» WORK ITEM
Please set down, word for word, each line from the one containing "Чтобы Родину любить, надо" through the final line of the records below, both included, and nothing else.

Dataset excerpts
━━━━━━

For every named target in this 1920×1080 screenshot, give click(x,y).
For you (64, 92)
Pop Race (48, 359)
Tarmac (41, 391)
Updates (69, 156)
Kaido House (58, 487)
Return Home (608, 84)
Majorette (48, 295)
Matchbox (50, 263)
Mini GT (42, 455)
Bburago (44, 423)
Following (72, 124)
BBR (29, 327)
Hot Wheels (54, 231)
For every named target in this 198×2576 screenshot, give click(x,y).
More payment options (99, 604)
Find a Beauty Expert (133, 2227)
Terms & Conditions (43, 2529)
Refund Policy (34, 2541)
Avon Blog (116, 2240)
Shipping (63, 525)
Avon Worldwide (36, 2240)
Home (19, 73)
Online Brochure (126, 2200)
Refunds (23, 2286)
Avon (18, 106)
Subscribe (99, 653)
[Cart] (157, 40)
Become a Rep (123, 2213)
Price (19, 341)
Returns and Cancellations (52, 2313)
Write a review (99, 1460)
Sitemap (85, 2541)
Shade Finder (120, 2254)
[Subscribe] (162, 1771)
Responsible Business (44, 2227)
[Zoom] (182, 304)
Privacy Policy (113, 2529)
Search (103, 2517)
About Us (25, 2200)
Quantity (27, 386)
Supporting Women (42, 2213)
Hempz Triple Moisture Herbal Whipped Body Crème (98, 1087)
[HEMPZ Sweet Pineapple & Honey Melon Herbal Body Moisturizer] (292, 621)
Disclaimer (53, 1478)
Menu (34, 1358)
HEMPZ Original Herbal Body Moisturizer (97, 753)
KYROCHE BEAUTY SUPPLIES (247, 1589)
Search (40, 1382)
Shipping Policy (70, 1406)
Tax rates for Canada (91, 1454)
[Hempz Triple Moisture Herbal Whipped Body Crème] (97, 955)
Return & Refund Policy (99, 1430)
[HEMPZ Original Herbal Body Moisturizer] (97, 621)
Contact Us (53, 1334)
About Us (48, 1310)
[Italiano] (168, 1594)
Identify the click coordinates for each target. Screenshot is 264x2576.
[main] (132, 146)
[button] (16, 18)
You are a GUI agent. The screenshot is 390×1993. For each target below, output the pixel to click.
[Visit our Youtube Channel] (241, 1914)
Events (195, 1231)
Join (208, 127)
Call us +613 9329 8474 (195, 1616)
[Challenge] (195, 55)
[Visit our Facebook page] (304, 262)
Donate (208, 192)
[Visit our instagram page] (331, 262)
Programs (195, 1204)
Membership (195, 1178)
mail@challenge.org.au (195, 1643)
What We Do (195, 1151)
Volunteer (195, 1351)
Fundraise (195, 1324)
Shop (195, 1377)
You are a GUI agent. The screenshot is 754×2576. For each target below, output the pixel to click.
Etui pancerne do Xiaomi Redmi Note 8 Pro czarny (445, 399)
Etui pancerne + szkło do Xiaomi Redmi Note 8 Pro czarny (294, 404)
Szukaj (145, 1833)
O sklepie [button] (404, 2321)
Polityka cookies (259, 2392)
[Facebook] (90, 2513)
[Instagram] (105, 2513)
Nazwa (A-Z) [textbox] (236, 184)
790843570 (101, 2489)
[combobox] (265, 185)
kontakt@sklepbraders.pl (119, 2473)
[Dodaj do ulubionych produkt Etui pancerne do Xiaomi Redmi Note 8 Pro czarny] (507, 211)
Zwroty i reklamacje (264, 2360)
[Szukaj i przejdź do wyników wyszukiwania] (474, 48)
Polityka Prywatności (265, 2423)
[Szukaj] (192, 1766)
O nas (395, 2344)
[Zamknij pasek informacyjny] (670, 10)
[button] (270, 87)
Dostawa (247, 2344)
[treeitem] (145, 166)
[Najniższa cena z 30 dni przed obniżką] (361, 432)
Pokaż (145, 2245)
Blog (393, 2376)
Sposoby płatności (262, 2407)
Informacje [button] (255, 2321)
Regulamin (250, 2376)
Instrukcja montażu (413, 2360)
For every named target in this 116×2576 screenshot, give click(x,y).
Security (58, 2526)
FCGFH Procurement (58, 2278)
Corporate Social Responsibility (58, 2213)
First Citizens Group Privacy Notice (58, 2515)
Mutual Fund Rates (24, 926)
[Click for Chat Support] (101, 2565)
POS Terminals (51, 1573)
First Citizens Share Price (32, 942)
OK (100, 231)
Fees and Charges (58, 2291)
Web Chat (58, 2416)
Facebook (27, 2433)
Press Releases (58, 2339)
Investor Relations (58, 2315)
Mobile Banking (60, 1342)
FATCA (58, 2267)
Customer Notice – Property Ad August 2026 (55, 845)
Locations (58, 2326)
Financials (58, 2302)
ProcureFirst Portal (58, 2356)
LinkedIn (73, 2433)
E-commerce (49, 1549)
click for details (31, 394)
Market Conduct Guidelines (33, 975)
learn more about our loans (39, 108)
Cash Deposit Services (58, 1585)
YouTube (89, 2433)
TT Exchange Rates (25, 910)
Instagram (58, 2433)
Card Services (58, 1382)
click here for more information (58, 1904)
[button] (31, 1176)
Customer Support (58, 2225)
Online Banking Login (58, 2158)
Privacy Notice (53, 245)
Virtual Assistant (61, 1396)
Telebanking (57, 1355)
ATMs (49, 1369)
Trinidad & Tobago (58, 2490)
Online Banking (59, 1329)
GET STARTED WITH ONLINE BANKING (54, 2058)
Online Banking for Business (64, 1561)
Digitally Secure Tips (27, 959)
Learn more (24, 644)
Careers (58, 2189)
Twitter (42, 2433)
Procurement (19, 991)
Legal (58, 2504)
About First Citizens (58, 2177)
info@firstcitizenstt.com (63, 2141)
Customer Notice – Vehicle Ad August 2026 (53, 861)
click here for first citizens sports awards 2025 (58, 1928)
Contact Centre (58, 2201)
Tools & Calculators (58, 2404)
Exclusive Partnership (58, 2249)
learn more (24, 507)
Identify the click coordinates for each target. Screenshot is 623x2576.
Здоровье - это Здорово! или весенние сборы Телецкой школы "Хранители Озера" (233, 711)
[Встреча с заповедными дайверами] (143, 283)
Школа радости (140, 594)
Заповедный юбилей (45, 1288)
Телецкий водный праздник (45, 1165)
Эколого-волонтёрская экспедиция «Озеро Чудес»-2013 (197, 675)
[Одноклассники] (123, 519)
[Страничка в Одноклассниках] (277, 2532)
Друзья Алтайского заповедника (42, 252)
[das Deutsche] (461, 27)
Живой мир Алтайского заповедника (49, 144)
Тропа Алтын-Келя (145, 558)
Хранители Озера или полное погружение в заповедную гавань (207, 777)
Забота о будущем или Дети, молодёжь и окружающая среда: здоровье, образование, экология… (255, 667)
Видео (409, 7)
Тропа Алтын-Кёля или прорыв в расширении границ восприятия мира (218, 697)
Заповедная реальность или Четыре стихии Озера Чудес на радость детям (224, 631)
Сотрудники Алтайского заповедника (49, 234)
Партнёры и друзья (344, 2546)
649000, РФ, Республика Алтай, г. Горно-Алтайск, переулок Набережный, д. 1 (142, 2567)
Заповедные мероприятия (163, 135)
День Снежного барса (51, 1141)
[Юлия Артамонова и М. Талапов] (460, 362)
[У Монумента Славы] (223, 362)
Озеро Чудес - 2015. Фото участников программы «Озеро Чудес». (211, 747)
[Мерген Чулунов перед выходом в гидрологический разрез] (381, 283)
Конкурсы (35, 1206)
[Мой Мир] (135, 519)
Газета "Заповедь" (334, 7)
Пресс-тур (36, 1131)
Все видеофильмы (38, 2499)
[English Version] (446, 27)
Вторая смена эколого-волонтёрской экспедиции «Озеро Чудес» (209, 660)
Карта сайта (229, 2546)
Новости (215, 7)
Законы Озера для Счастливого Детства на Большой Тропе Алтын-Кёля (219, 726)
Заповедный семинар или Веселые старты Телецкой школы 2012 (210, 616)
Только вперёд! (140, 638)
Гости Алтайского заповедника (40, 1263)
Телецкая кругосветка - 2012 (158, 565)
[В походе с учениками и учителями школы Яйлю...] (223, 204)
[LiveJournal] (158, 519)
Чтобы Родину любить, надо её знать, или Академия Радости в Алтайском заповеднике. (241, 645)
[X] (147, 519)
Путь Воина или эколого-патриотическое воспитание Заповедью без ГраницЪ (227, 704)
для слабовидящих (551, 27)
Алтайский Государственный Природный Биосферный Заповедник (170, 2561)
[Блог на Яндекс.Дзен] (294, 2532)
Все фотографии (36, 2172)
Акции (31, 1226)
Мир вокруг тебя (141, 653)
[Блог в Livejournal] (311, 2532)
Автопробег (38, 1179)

━━━━━━

» EXERCISE OUTPUT
Чтобы Родину любить, надо её знать, или Академия Радости в Алтайском заповеднике. (241, 645)
[X] (147, 519)
Путь Воина или эколого-патриотическое воспитание Заповедью без ГраницЪ (227, 704)
для слабовидящих (551, 27)
Алтайский Государственный Природный Биосферный Заповедник (170, 2561)
[Блог на Яндекс.Дзен] (294, 2532)
Все фотографии (36, 2172)
Акции (31, 1226)
Мир вокруг тебя (141, 653)
[Блог в Livejournal] (311, 2532)
Автопробег (38, 1179)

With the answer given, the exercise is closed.